Eles não sabiam que eram índios – dizia Dona Nivalda, assim, na terceira pessoa, se referindo principalmente aos moradores das comunidades interioranas à Olivença, os que tinham um tom de pele mais avermelhado. Nessas mesmas comunidades ela, Dona Nivalda, iniciou um trabalho junto à Pastoral da Criança[i], em 1986, de prevenção da saúde infantil. Suas atividades consistiam em pesar as crianças e informar às mães sobre como deveria ser a alimentação dos seus filhos, ensiná-las formas de prevenir e curar doenças, bem como acompanhar o crescimento das crianças. Essas atividades eram feitas durante um almoço, chamado de Celebração da Vida, preparado pelas voluntárias da Pastoral, encerrado com a marcação de uma data para a próxima pesagem das crianças.

Dona Nivalda morou sua vida inteira na vila, em Olivença, na casa onde sua avó Ester a criou com seus demais irmãos, localizada tão próxima ao centro que dava para avistar a praça, o parquinho para crianças e a Igreja da porta de sua casa. A mesma casa que, em 2013, foi alvo de ataque e incendiada, em meio a conflitos em torno do avanço da luta tupinambá pela demarcação de suas terras –  ao que Dona Nivalda perdeu a maior parte de seus pertences, roupas, móveis, objetos pessoais[ii]. Em frente, na calçada, resistiu uma pedra que pesava não menos de trezentos quilos. Se tratava de um exemplar das muitas pedras que eram carregadas, segundo sua avó Ester, por ombros e braços indígenas durante a construção do aldeamento Nossa Senhora de Escada, que posteriormente, com a expulsão dos jesuítas, receberia o nome de Olivença.

Alguns morriam durante a empreitada. Essa, especificamente, foi carregada pelo tataravô de Ester por nove quilômetros, para a construção da Igreja. Quando ela morreu, em 1975, mandou trazer a pedra para a porta de sua casa, e fez seus netos prometerem deixarem-na ali, como lembrança para seus bisnetos e para quem mais viesse depois disso, porque aquilo era um marco – dizia Nivalda.

Sua mãe falecera com os filhos ainda crianças, a partir de então seu pai passou a orientar-se ao seu novo casamento, por isso Dona Ester assumiu o cuidado com os netos. Dona Nivalda e seus irmãos revezavam entre a lida em uma roça próxima, e os estudos durante a semana com sua avó, aprendendo a ler. Dona Ester era uma índia valente, nos dizeres de sua neta, porque assumiu já idosa os cuidados plenos com crianças que não havia gerado, e sobretudo por ter enfrentado a elite de Olivença.

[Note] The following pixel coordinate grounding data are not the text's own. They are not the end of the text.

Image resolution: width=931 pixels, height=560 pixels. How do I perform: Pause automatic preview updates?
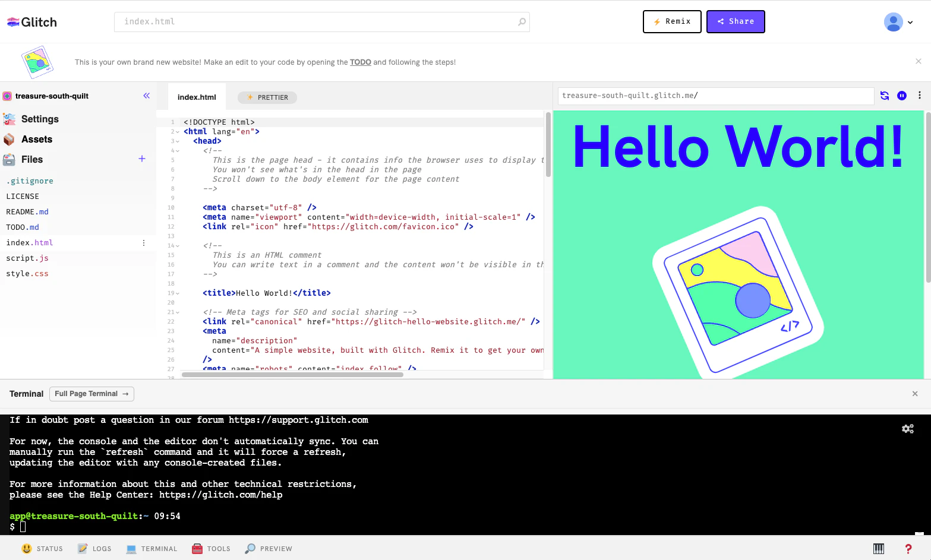click(902, 96)
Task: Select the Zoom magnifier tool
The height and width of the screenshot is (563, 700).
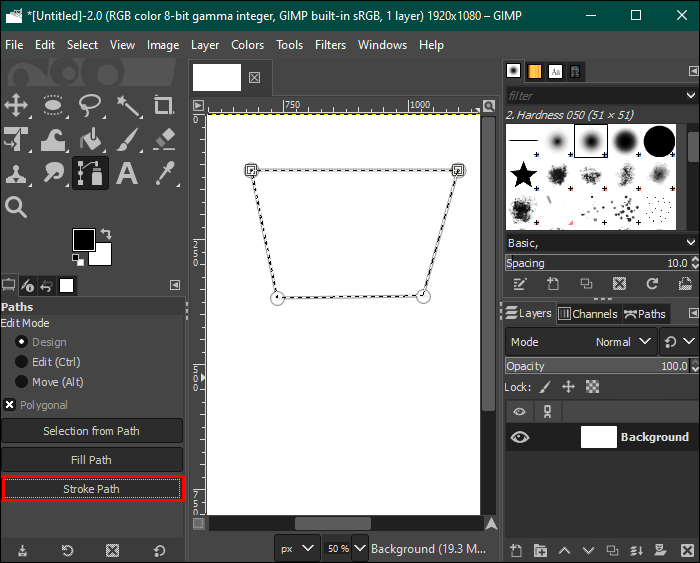Action: [17, 207]
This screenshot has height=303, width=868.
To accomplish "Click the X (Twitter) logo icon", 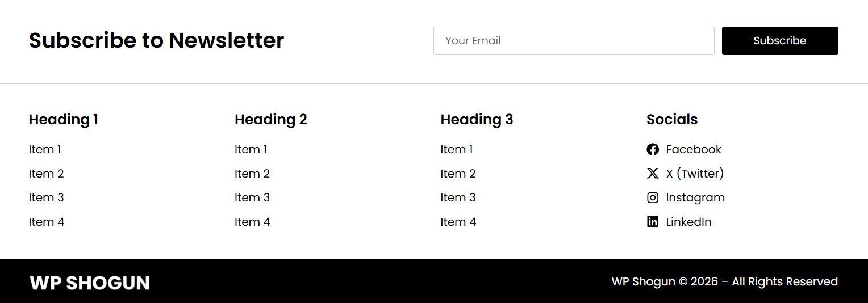I will (653, 174).
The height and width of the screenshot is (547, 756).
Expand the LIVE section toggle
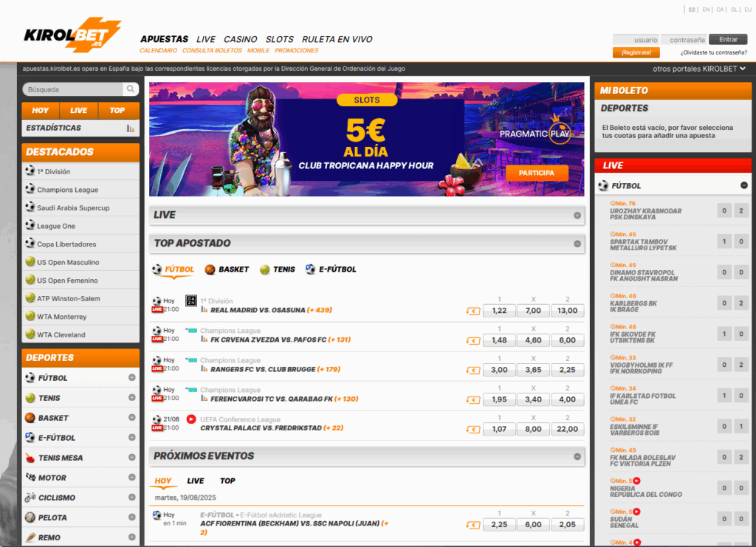576,215
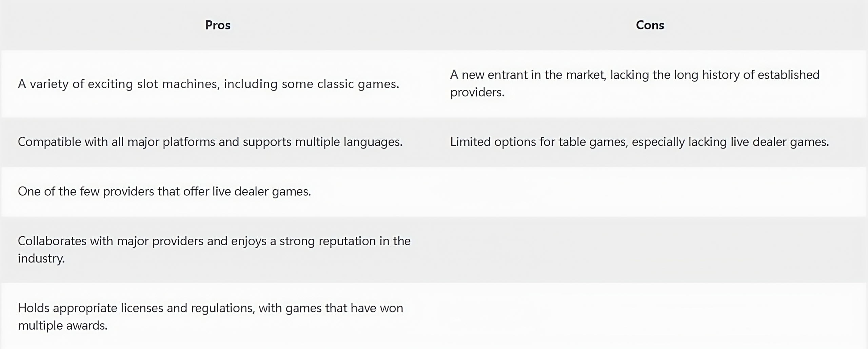Image resolution: width=868 pixels, height=349 pixels.
Task: Select the live dealer games provider text
Action: (164, 191)
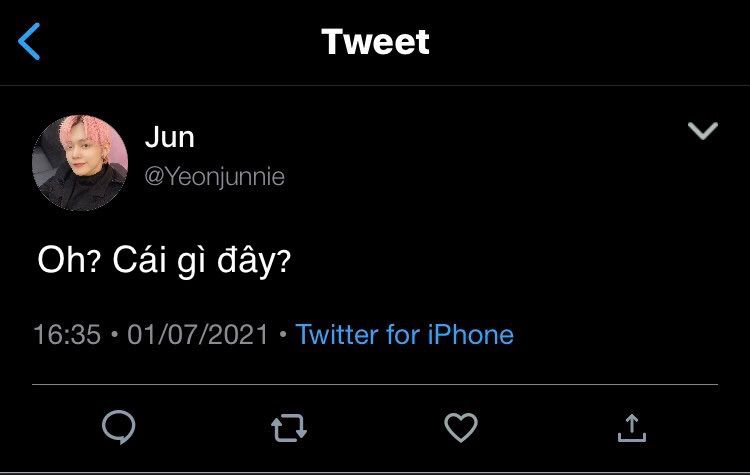This screenshot has width=750, height=475.
Task: Click the word "iPhone" in the source link
Action: 468,334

Sua casa era de taipa – construção em madeira, bambu, cipó e barro – das poucas ainda existentes à época depois de um longo processo de expulsão dos indígenas da vila urbana, que iam fundando comunidades rurais adentro. A boa colheita da piaçava na região, do cacau, e a praia, começavam a render muitos lucros e atrair compradores de terras, que, junto aos já donos de terras, pressionavam moradores a vender suas casas e terras valendo-se das estratégias disponíveis. Uma delas consistiu na emissão na década de 1920, de uma ordem administrativa por parte da Câmara da vila de Olivença, para proibir a construção de casas de taipa com cobertura de palha. Conforme as casas de taipa se desmanchassem, o que ocorre naturalmente com esse tipo de construção caso não haja manutenções de tempo em tempo, já não seria permitido reconstruí-las, senão de tijolos. Assim, quem não pudesse por qualquer motivo construir uma nova casa, seria removido, e todas as casas da vila seriam futuramente de alvenaria. Expulsando seus moradores, ficavam em seu lugar arquiteturas e grupos sociais compatíveis ao projeto de transformação da orla litorânea em balneário turístico, desejado pela elite local. Queriam ver destruída a casa e que sua avó saísse de lá, que caísse a casa para não fazer mais, dizia Nivalda.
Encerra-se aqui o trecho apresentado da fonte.